PROBLEM DETAILS => From the line containing "Task: Click the Price column header" through the last line of the records below, output every line exactly, both ends included, except the pictures.

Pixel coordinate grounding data

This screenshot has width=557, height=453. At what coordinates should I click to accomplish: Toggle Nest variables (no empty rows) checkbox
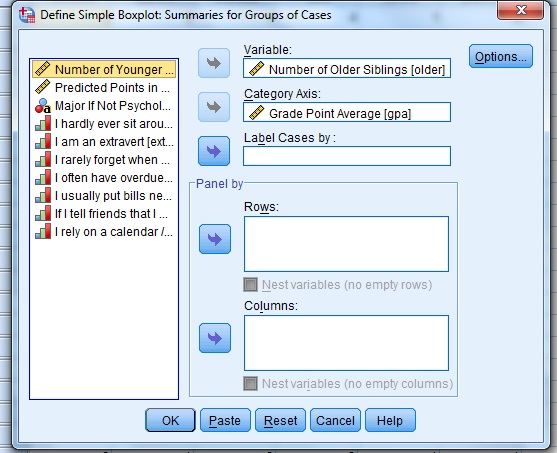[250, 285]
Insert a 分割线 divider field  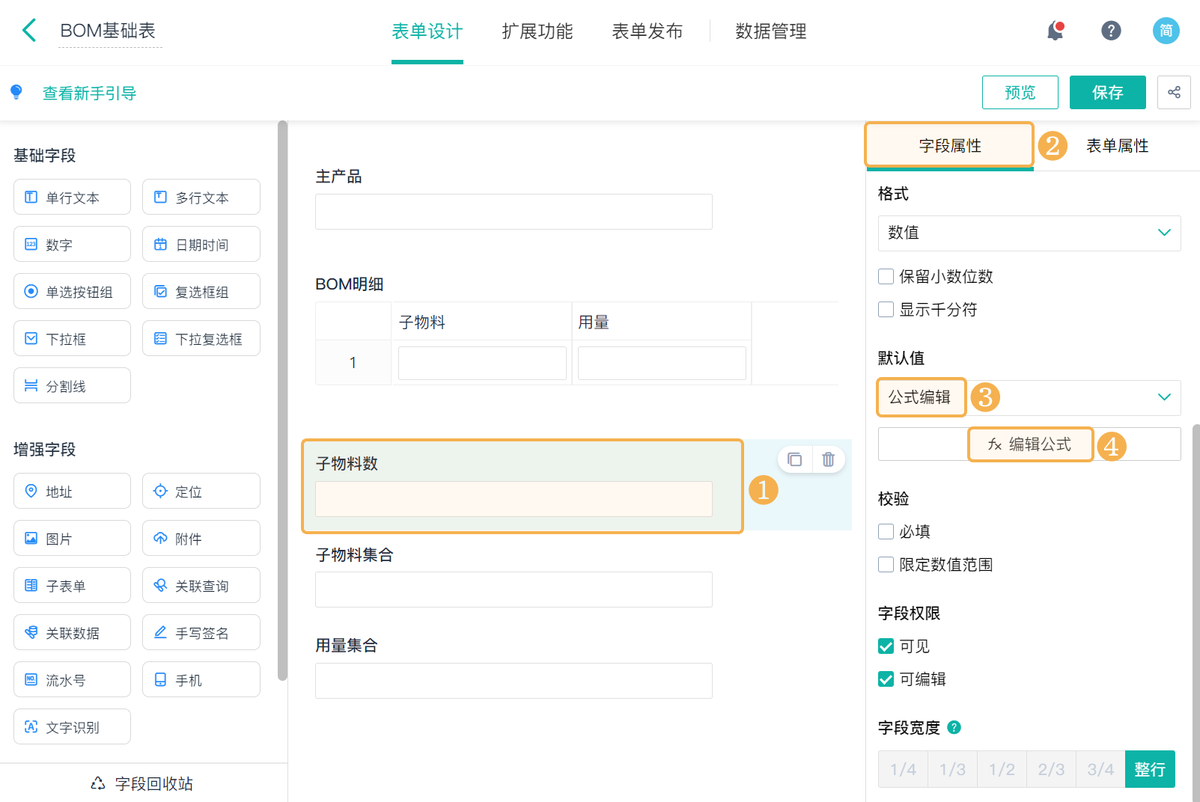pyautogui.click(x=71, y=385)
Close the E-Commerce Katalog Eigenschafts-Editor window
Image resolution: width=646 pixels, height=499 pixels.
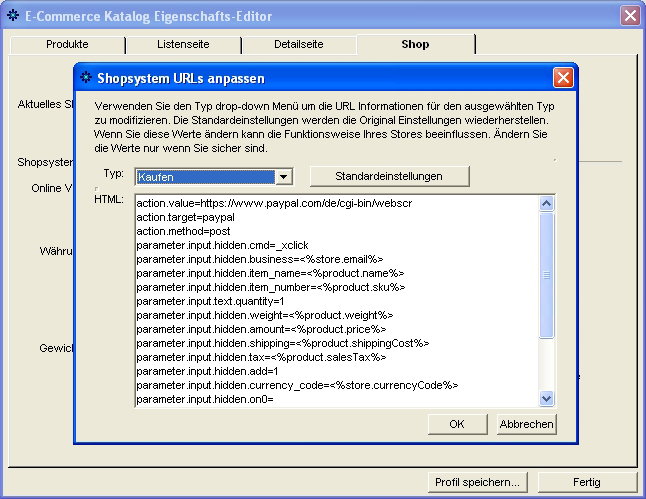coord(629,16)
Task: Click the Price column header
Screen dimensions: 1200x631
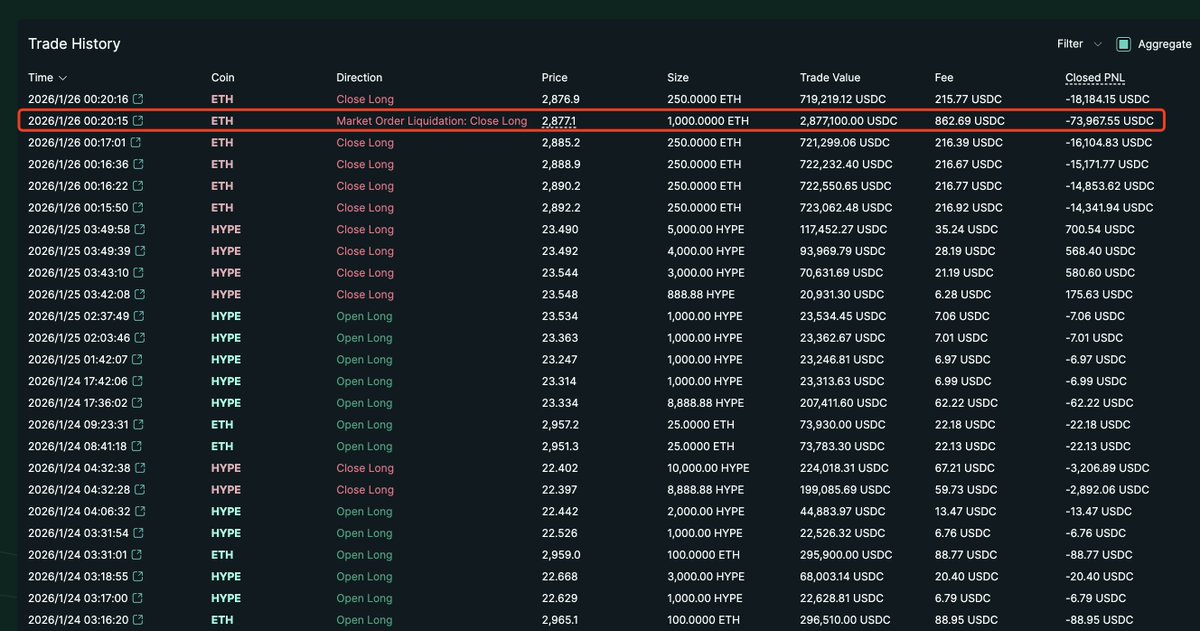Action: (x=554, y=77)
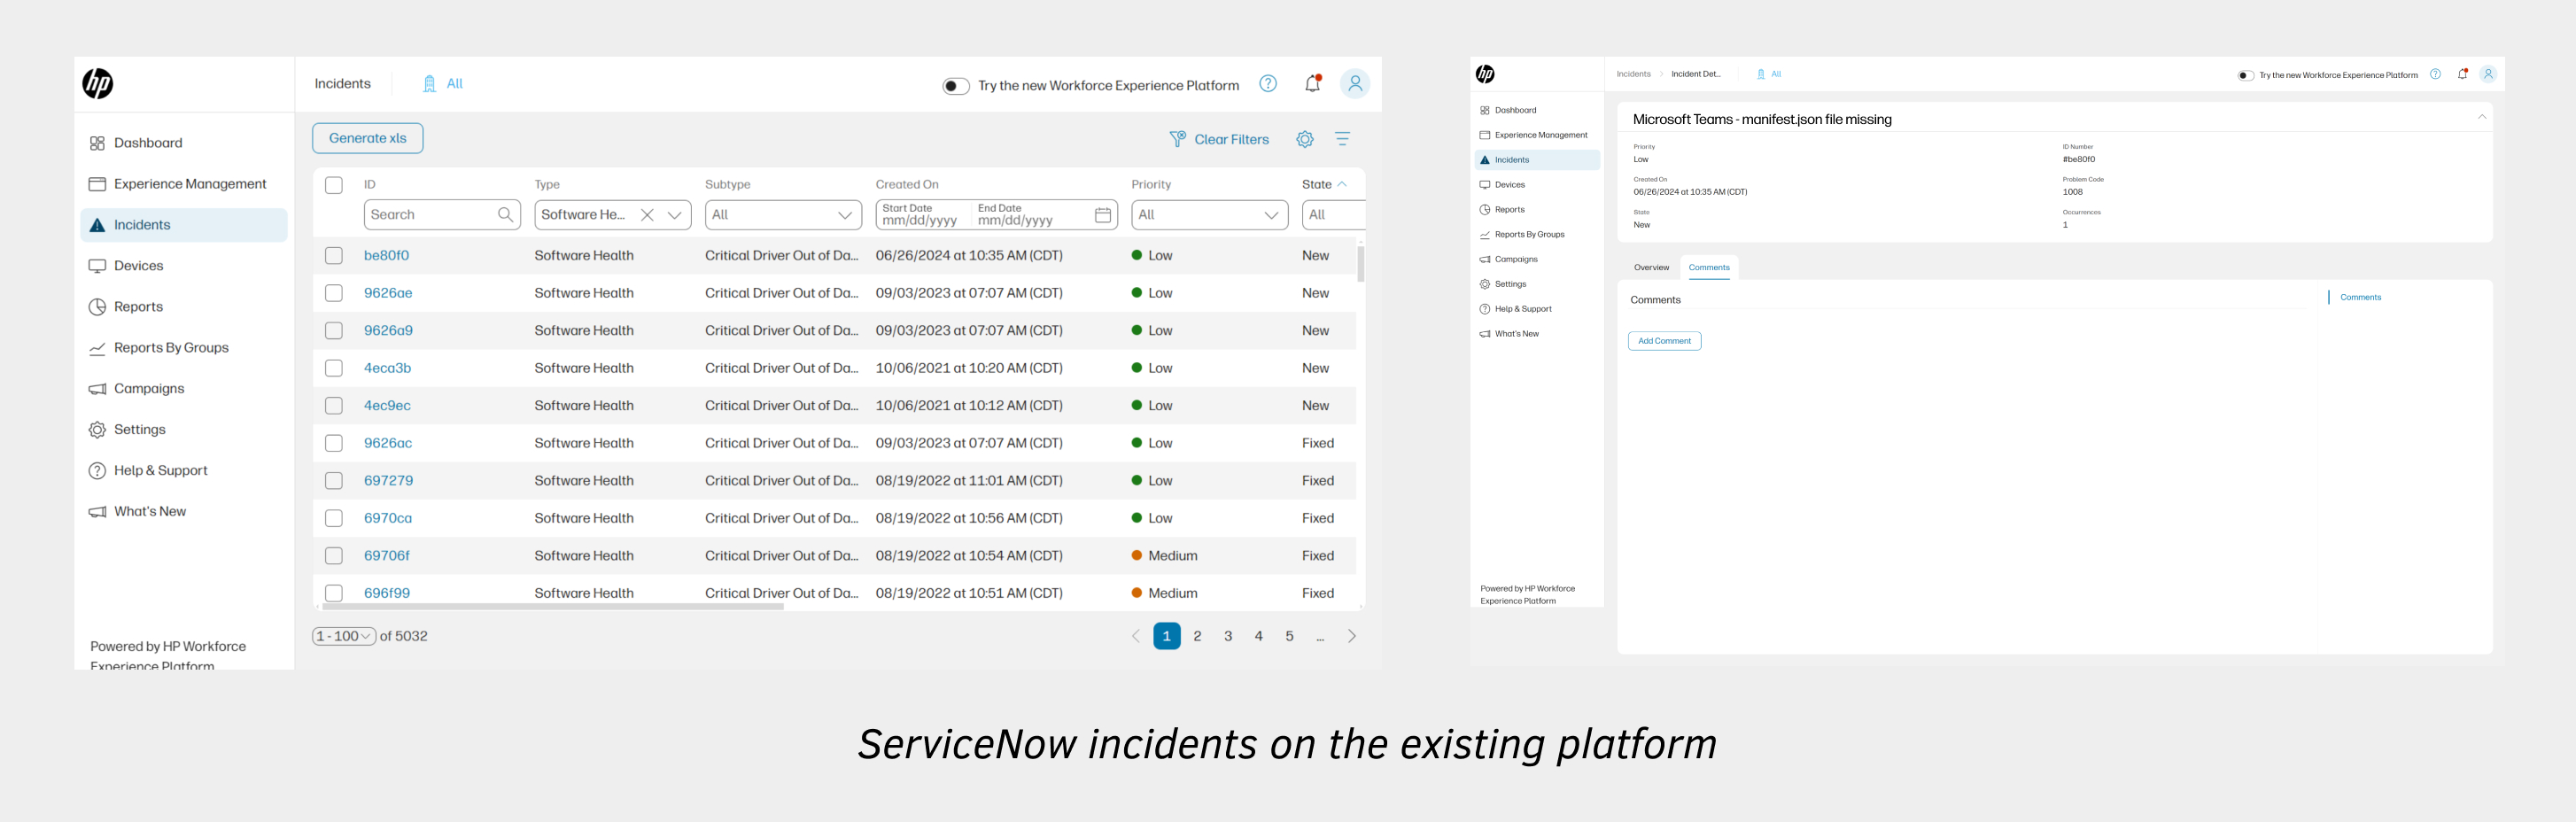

TASK OUTPUT =>
Task: Click the Price column header
Screen dimensions: 1200x631
Action: (x=554, y=77)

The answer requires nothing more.